Aku tak tahu mana yang lebih buruk: bertemu dengan orang baik yang siap menerkammu diam-diam, atau bertemu dengan orang yang memberitahukan keseluruhan sifatnya, tetapi bahkan ia tak mempermasalahkan pilihanku ketika aku tak ingin membantunya.
Dia terang-terangan , meminta bantuanku, berbanding terbalik dengan Erik yang sampai sekarang tak kuketahui tujuannya mengundangku dan Galih untuk mampir ke tempatnya.
Kalau aku terus mempertanyakan moral manusia, dunia ini tampaknya tak cocok bagiku. Bukan hanya tentang cara bertahan hidup, melainkan bagaimana cara kami berinteraksi sebagai manusia.
Cerita itu mengakhiri malam kami. Bukan karena tak adanya bahan pembicaraan untuk kami perbincangkan, melainkan karena buntunya tujuan bersama kami untuk melewati malam gelap. Atmosfer yang berhasil menyayat hati berhasil memecahkan suasana gembira yang sedari tadi kami bangun, meskipun masih ada rasa tak percaya dariku padanya.
Lucunya, sekarang aku mulai tak tahu menahu.
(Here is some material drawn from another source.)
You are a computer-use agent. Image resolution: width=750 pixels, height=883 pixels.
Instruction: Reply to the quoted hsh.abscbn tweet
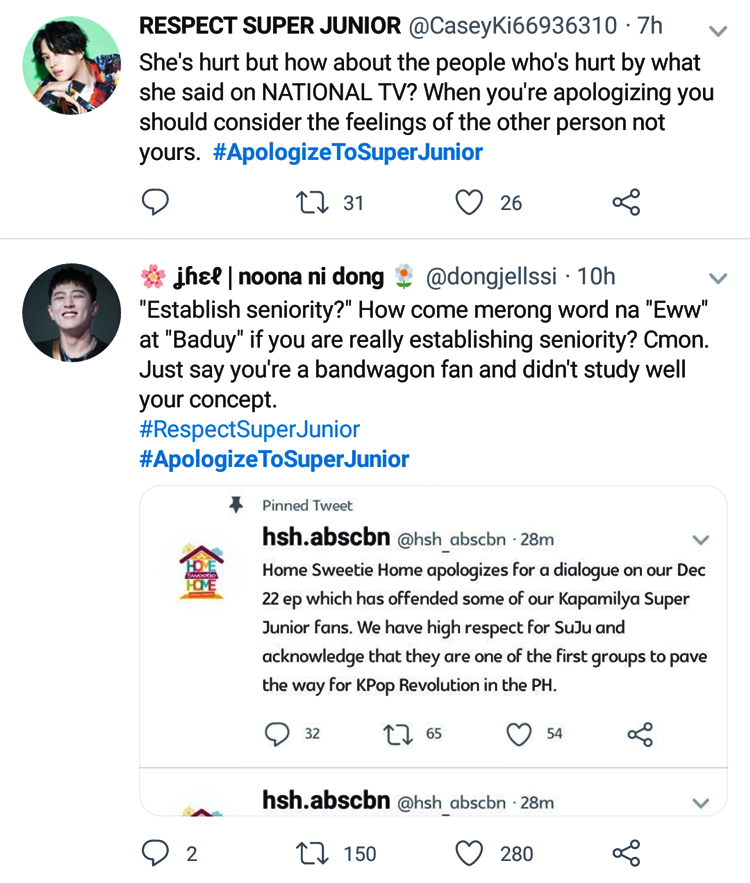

Ade menawarkanku untuk tinggal, yang tentu merupakan suatu kesempatan besar agar tak perlu berjalan malam-malam, melawan hawa dingin yang terus menusuk tulang, tidak tahu kapan perjalanan akan berakhir. Sebagai gantinya, artinya aku akan menjadi orang tolol yang senang menjilat ludah sendiri, mengatakan bahwa aku tak boleh memercayai orang asing ketika seenaknya memeras tawaran seseorang begitu saja.
Namun, coba kau pikirkan. Seberapa penting harga diri di dunia ini? Bahkan tidak banyak orang yang berhasil bertahan untuk kupamerkan harga diriku itu. Kalau memang aku haru mengkhianati diri sendiri untuk bertahan hidup, kenapa, tidak, kan?
Lagipula ini semua juga untuk Galih. Anak itu masih sakit, mau berjalan jauh saja sudah untung, apalagi tak ada keluhan berarti yang mampu membuat telingaku panas, walaupun berdasarkan pengakuan Ade, Galih sampai tak sadarkan diri–mungkin karena kelelahan.
Setidaknya, aku bisa menyetujui tawaran Ade sampai Galih sembuh benar dan siap untuk kembali mengeksplorasi dunia di luar sana.
Atau ... mungkin aku bisa tinggal sementara sampai keadaan kembali memaksaku untuk pergi. Entahlah. Aku sudah muak melakukan perjalanan tanpa arah.
Apakah tempat ini akan menjadi destinasi terakhirku?